-- Start of Reading passage --

Dear Mary Puppins: My Dog is Fearful of her Harness

@slinkylola_and_the_noodles

Hannah Richter (aka Mary Puppins) is a certified dog trainer and current instructor at Andrea Arden Dog Training in NYC. If you have something you want to ask Mary Puppins be sure to email us at woof@dogspotted.com!

Dear Mary Puppins,

Ellie is our 5 pound 4-month mini dachshund. She knows how to sit and that’s about it. She is very loving and loves people a lot. She is a little afraid of other dogs (even tiny ones). She is totally perfect when the harness is on her, she walks normally, even sometimes keeps it on for a nap. That leads me to believe she doesn’t actually mind the harness, but, every time I bring it out to put it on her, she runs away from me and hides under the table. I have left it on the floor for her to sniff and even provided her treats once I put it on to let her know it is a good thing, but she still runs away from it. How do I help her understand that harness is a good thing?

@gabriellaliat

Dear Harness Hugging Momma, 

I am the biggest Dachshund fan! I think that Ellie needs consistent practice with handling work. Especially with our smaller dogs, it is important to make sure that they really love being touched and handled. Often younger puppies will tolerate a lot of touching and handling, but as they get older they start to speak up about their feelings. By pairing the harness with rewards for Ellie, she will learn to love when she gets the harness put on. If Ellie has a harness that she puts her legs into, it may be worth trying a harness that goes over her head and under her belly. Regardless of which harness you use, practice the following exercises to help Ellie really learn to look forward to when her harness comes out:

  1. Practice “pick ups” at least 5 times a day. A pick-up means that you are giving a treat to your dog as you pick them up and then set them back down. Say the word “gotchya” as you pick up Ellie to help alert her that she will be picked up. This will start to teach Ellie that she won’t always be caught when something is wrong. Instead she learns that most of the time she is picked up and receives a yummy treat.

-- End of Reading passage --
-- Start of Information shown --

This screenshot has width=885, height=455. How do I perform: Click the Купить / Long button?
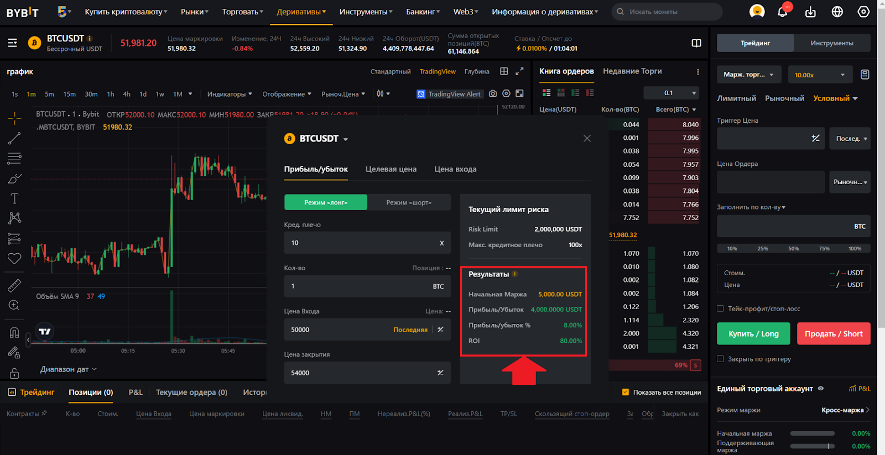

-- End of Information shown --

▸ List of tasks
A) Turn the paragraph of the advice column that begins "Ellie is our 5 pound" into a bulleted list that keeps its main facts.
B) In the advice column, what word should be said while picking Ellie up?
The lines have nothing to do with the advice column.

▸ Answer set
A)
- Ellie is a 5-pound, 4-month-old mini dachshund who knows only how to sit.
- She is very loving and loves people, but she is a little afraid of other dogs, even tiny ones.
- With the harness on, she walks normally and sometimes even naps in it.
- Every time the harness is brought out, she runs away and hides under the table.
- Leaving the harness on the floor for her to sniff and giving treats once it is on have not stopped this.
- The writer asks how to help her understand that the harness is a good thing.

B) "Gotchya"